The content in this section is at the research stage or involves technologies still under development. It has not yet been established as standard treatment. Please consult your treating physician when choosing a treatment.

• Peripheral retinal cross-sectional evaluation with ultra-widefield OCT (Optos Silverstone): A device that integrates SLO widefield fundus photography and OCT is making it possible to observe the cross-sectional structure of the peripheral retina, which was previously difficult to evaluate. It has been reported that UWF-OCT with Optos Silverstone can obtain retinal cross-sectional images of more than 100° in a single scan³⁾
• Automated analysis of ultra-widefield fundus images using AI: A deep learning system has been developed to automatically detect proliferative diabetic retinopathy (untreated cases) from ultra-widefield fundus images. High sensitivity and specificity have been reported, and its future use in screening is expected⁴⁾
• Improved accuracy of peripheral NPA assessment with ultra-widefield FA/ICG: Several studies have shown that ultra-widefield fluorescein angiography improves the detection of peripheral NPA and neovascularization in diabetic retinopathy, as well as the accuracy of severity grading, compared with 7-field ETDRS standard photography²⁾. Quantitative assessment of peripheral NPA is expected to help refine the timing of treatment intervention
• Application to tele-screening for ROP: Clinical trials have shown that a tele-screening system using RetCam makes it possible to evaluate retinopathy of prematurity at facilities without an on-site ophthalmologist. The effectiveness of telemedicine systems for assessing acute ROP has been confirmed⁵⁾
• Smartphone-linked ultra-widefield fundus photography: Research is also progressing on ultra-widefield fundus photography using smartphone adapters, and its use for ROP and diabetic retinopathy screening in resource-limited settings is being explored

8. References

1. Silva PS, Cavallerano JD, Haddad NM, et al. Peripheral lesions identified on ultrawide field imaging predict increased risk of diabetic retinopathy progression over 4 years. Ophthalmology. 2015;122(5):949-956.
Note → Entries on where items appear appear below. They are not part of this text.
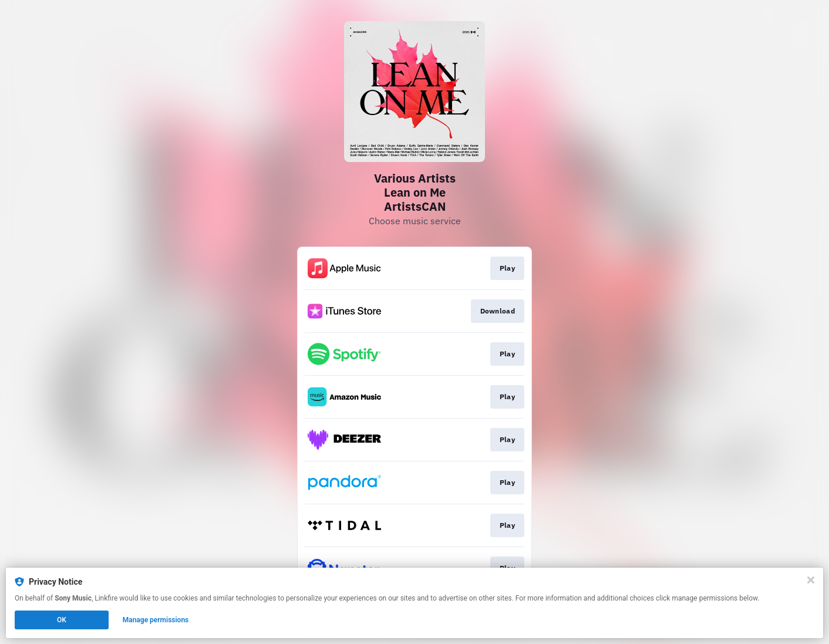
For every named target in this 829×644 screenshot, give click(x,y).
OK (62, 620)
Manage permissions (156, 620)
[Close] (811, 580)
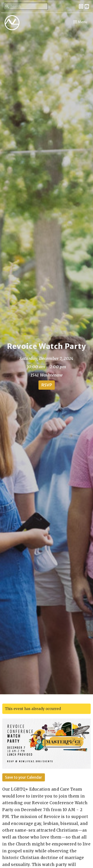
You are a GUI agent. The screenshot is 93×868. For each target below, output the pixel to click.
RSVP (47, 385)
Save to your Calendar (24, 777)
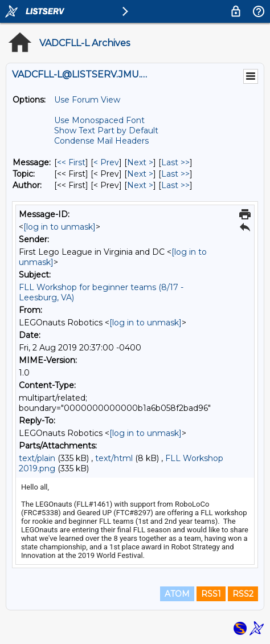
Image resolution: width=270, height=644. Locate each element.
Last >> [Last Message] (175, 162)
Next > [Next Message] (140, 162)
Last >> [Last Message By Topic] (175, 174)
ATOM (177, 594)
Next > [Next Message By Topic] (140, 174)
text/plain (37, 458)
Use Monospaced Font (99, 120)
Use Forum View (87, 100)
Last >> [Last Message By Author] (175, 185)
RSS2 (243, 594)
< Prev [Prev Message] (106, 162)
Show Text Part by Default (106, 131)
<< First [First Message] (71, 162)
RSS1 (211, 594)
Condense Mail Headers (101, 141)
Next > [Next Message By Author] (140, 185)
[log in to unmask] (59, 227)
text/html (114, 458)
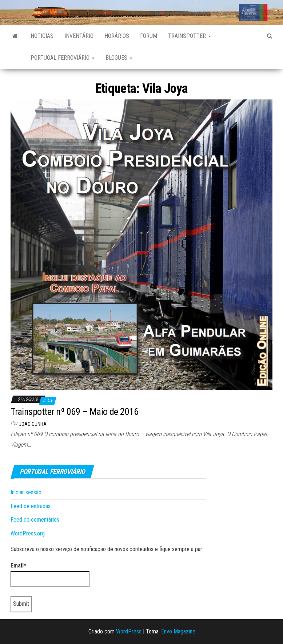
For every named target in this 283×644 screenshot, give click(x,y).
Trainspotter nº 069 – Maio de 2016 (74, 412)
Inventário (79, 36)
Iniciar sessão (26, 492)
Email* (50, 575)
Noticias (42, 36)
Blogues (119, 58)
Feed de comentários (35, 519)
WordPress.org (28, 533)
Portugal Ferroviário (63, 58)
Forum (148, 36)
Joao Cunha (33, 424)
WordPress (129, 631)
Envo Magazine (178, 631)
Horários (117, 36)
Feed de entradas (31, 506)
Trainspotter (190, 36)
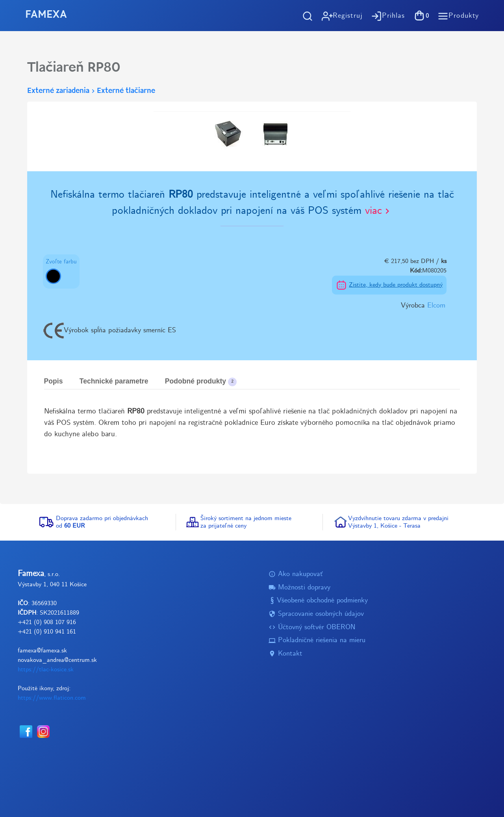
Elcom (436, 306)
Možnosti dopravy (299, 587)
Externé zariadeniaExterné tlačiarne (91, 91)
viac (379, 211)
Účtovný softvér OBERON (312, 627)
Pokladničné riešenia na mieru (317, 640)
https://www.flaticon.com (52, 698)
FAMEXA (46, 15)
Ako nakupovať (296, 574)
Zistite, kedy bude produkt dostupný (396, 285)
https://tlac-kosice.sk (46, 669)
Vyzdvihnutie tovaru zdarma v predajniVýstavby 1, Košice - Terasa (398, 522)
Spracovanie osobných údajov (316, 614)
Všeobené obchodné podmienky (318, 600)
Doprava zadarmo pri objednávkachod (102, 522)
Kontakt (285, 654)
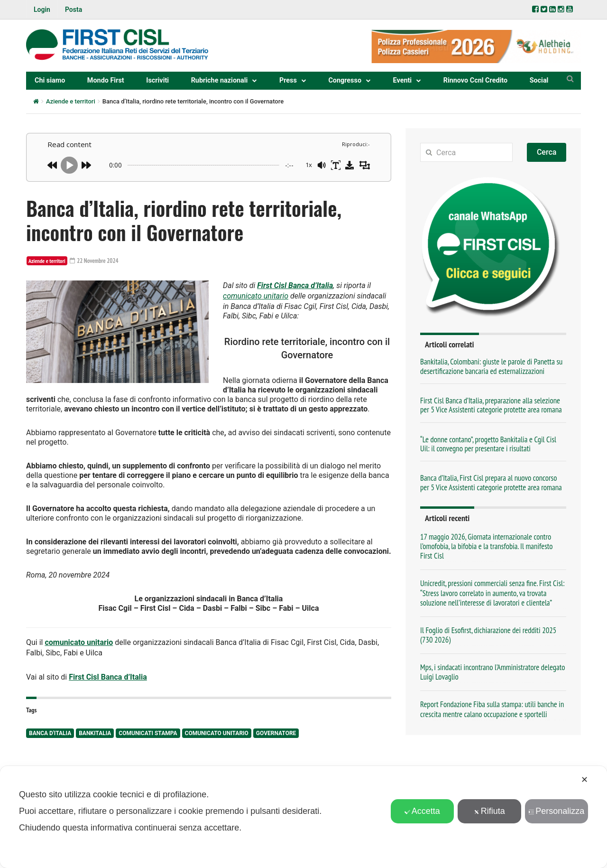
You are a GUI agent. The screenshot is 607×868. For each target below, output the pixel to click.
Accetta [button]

2. Wessel MM, Aaker GD, Parlitsis G, et al. Ultra-wide-field angiography improves the detection and classification of diabetic retinopathy. Retina. 2012;32(4):785-791.
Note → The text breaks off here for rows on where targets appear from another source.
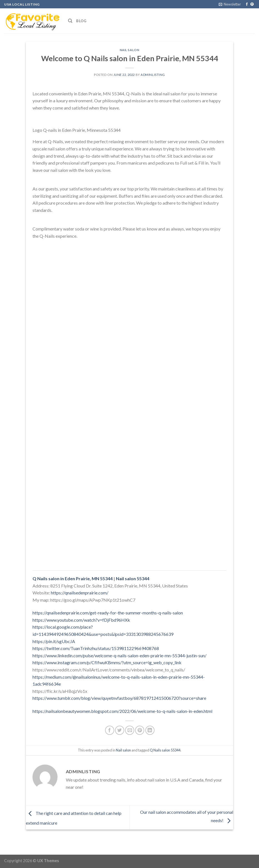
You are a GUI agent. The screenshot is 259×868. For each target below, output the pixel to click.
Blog (81, 21)
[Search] (70, 21)
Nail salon (130, 50)
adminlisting (153, 74)
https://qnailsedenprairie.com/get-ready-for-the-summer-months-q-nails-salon (108, 613)
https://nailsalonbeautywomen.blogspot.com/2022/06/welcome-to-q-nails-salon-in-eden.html (122, 711)
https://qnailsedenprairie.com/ (79, 593)
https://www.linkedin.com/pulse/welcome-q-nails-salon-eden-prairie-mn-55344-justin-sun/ (120, 655)
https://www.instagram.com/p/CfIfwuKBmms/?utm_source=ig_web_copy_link (107, 662)
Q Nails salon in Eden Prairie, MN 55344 (72, 578)
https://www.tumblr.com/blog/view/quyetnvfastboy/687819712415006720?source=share (119, 698)
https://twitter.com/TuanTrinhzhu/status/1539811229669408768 (96, 648)
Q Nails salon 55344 (165, 750)
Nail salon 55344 (132, 578)
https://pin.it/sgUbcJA (54, 641)
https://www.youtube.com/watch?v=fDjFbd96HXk (81, 620)
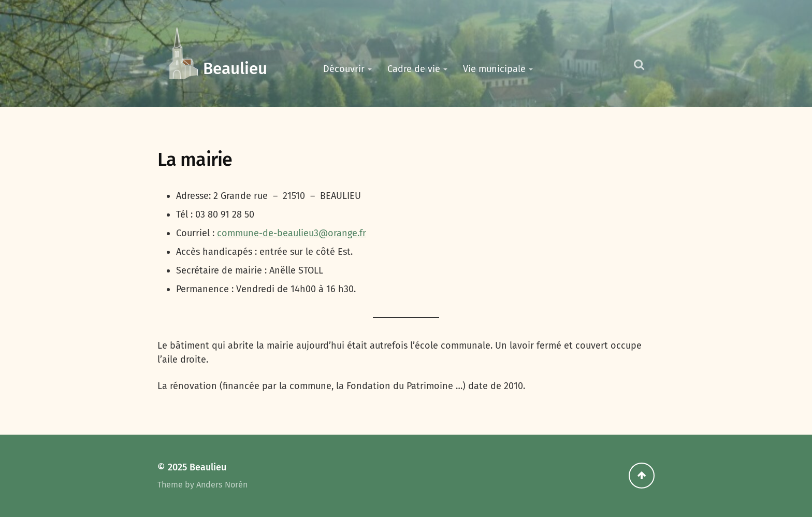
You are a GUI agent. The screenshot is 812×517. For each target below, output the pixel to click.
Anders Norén (222, 484)
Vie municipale (494, 69)
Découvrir (344, 69)
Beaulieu (235, 68)
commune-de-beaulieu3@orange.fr (292, 233)
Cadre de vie (414, 69)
3. Choudhry N, Golber KA, Ferrara D, et al. Ultra-widefield steering-based spectral-domain optical coherence tomography imaging of the retinal periphery. Ophthalmology. 2020;127(9):1272-1274.
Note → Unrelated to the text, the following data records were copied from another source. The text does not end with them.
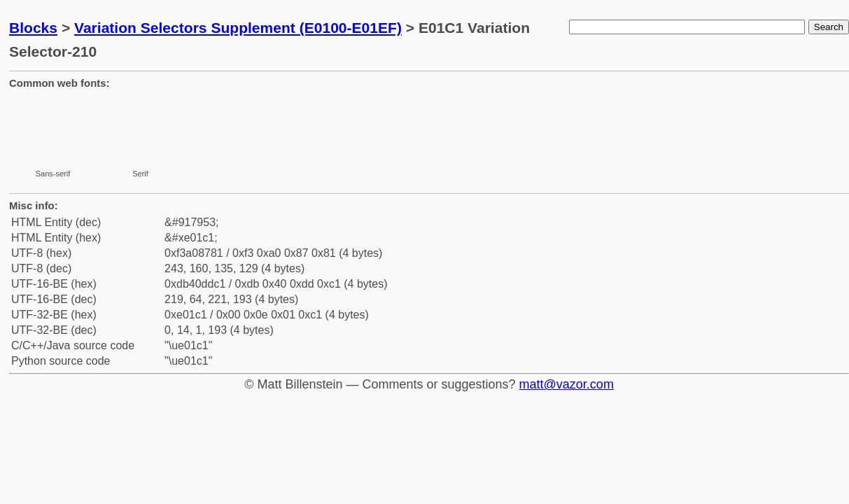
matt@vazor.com (566, 384)
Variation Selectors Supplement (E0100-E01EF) (238, 27)
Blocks (33, 27)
4. Nagasawa T, Tabuchi H, Masumoto H, et al. Accuracy of ultrawide-field fundus ophthalmoscopy-assisted deep learning for detecting treatment-naïve proliferative diabetic retinopathy. Int Ophthalmol. 2019;39(10):2153-2159.

5. Quinn GE, Ying GS, Daniel E, et al. Validity of a telemedicine system for the evaluation of acute-phase retinopathy of prematurity. JAMA Ophthalmol. 2014;132(10):1178-1184.

6. 日本糖尿病眼学会. 糖尿病網膜症診療ガイドライン（第1版）. 日眼会誌. 2020;124(12):955-981.